New technologies may be able to help your team work faster, but they still need to be based on a values-driven strategy to reach the heart of your target audience. In other words, values aren’t going anywhere. Shift to a values-driven strategy now, and you’ll have the data you need to walk confidently into the technological future.

To Speak to Your Guests’ Values, You Must First Identify Them

A values-driven marketing strategy can be the key to solving marketing problems and crafting an experience that-as Maya Angelou famously put it-“slides through the brain and goes straight to the heart.” But you can’t speak to your audience’s values if you don’t know what they are.

Imagine one audience that values Belonging and wants to feel like Norm from Cheers when they walk into the lobby, while another values Independence and wants a streamlined, digital check-in process. To take the ideal approach for one and apply it to the other would be a huge miss. Trying to guess values won’t work-survey data shows that people can have any of fifty-six distinct values-so what can you do to discover what matters most to your audience?
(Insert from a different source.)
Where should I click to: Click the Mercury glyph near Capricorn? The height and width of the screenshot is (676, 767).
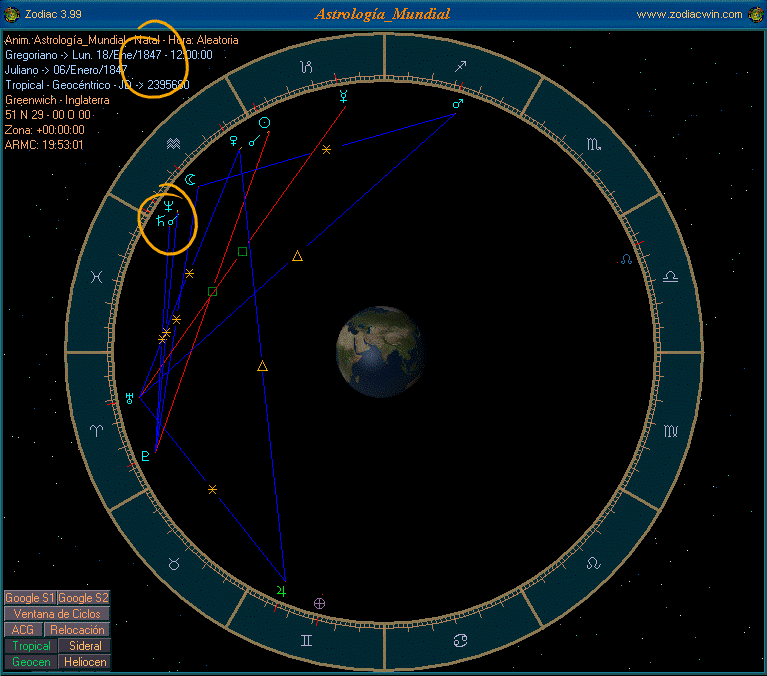[x=344, y=97]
Accurate and in-depth ways to identify values exist, like working directly with a values-focused agency. However, you can start to get to know your audience by asking the following three telltale questions:

“Why do you go to work?”

People will answer everything from, “I just need to pay the bills,” or, “I’m saving up so my kids can go to college,” to, “My work is my creative outlet.” These answers might sound surface level, but through them, people often reveal their values: Financial Security, Family, Creativity, and more.
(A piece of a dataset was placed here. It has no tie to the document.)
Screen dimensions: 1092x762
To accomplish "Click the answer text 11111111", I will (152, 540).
“Why would you give away half of your lottery winnings?”

This seems like a fun question, but people’s answers tend to touch on important subjects, such as, “I want to make a difference in the world,” or, “I want to help people in need.” In asking these questions, you’re listening for patterns that can clue you in on an individual’s values.

“If you could write a letter today to yourself from ten years in the past, what would you say and why?”

People will give you answers like, “I’d tell myself about the stock market.” Your follow-up question should be, “Why?”

“So I could have a bunch of money,” they’ll answer.

“Why is that important?”

Eventually, if you ask “why” enough times, you’ll reach the level of values and get to know what matters most to your target audience.

Train as many people in your organization as possible to adopt these questions into their conversations with guests. It’s fine to put the questions into their own words or ask them exactly as they’re written, whichever feels more comfortable. Encourage your team to have these conversations at check-in, in your restaurants, or waiting at the valet-anywhere a discussion with guests fits naturally-and collect the data.

As I mentioned, there are more in-depth methods to explore your audience’s values, but even these simple questions will give you more insight into who your audience is and what they want from the guest experience than relying on demographics alone.

Values Can Improve Your Business and the World

Somebody once told me that people aren’t interested in what you’re interested in-they’re interested in what you can tell them about what they’re already interested in. I like to summarize the concept as “bring a log for their fire.”

When you speak to your customers’ values through your marketing and guest experiences, you’re stoking their fire. You’re giving them an experience they’ll remember because it connects to the values driving them in everything they do.

Not only can shifting from demographics to values solve problems and materially improve your business, but it can change the way you impact and connect with people for the better too. Making judgments based on how a person looks on the outside doesn’t amount to understanding. On the contrary, the longer we use demographic stereotypes to define each other, the longer we perpetuate myths that lead to prejudice and discrimination.

There’s a better way to understand people, whether in marketing or any other interaction, and it’s through values. Change the way you look at people, and we can change the world.